Une autre initiative pourrait être prise par les cinq pays de l'Otan qui hébergent gracieusement les bombes nucléaires à gravité américaines B-61. Ces pays, l'Allemagne, la Belgique, l'Italie, les Pays- Bas et la Turquie seraient en infraction vis-à-vis de l'article II du TNP qui interdit à un pays non détenteur d'armes nucléaires d'accepter sur son territoire de telles armes. Ce point de vue est contesté par certains juristes officiels qui considèrent qu'il n'y a pas de cession, mais tout simplement «stationnement», même si les propriétaires des lieux participent activement, sur des avions à double capacité, aux missions programmées pour une dissuasion nucléaire de riposte graduée. En temps de guerre, ces cinq pays deviendraient des puissances nucléaires de facto. Ces membres très zélés de l'Otan sont coupables, du moins en esprit si pas à la lettre, de violation de l'article II du TNP auquel quatre d'entre eux ont adhéré en 1975 et la Turquie en 1980.
Ces membres de l'Otan peuvent refuser toute participation aux missions nucléaires pour raison d'ordre moral, de sécurité et de respect du droit international. Ces pays devraient non seulement réclamer le retour des 150 bombes B-61 aux Etats-Unis mais également la destruction des 214 bunkers souterrains des bases de l'Otan. Ces abris permettent à l'Alliance des transferts d'une base à l'autre comme cela a dû se passer lors du retrait, en 2001, des bombes de la base grecque d'Araxos. Une délocalisation de ces bombes vers les nouveaux membres de l'Otan, bien que non prévue aujourd'hui, serait en cas de «prétendue nécessité» considérée comme un véritable «casus belli» pour la Russie et donnerait raison à Georges Kennan qui considérait l'extension de l'Alliance comme «la pire erreur que les Américains ont faite avec ce pays depuis 50 ans» .
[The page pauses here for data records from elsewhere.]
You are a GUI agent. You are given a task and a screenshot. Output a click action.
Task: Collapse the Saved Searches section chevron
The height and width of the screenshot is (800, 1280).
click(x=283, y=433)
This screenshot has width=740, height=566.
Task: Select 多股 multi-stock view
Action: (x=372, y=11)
Indépendamment des subtilités juridiques concernant l'interprétation de l'article II du TNP et à l'instar de certains membres comme le Danemark et la Norvège, les cinq pays complices de la prolifération nucléaire en Europe ont parfaitement le droit d'exiger collectivement le retour à l'expéditeur des 150 bombes B-61. La présence de celles-ci dépend entièrement de la complaisance des gouvernements soumis à la pression de Washington qui contrôle le groupe de planification nucléaire de l'Otan où siègent nos ministres responsables.
Un projet adressé à Lord Robertson, ou à son successeur, ainsi qu'au gouvernement américain pour information, par les cinq pays ou une partie d'entre eux, constituerait un premier exemple européen d'application de l'article VII du TNP qui reconnaît explicitement le droit pour un groupe quelconque d'États de préparer une convention en vue de créer une zone de dénucléarisation. Ce serait un rappel utile du plan Rapacki de 1957 pour sauver un TNP moribond.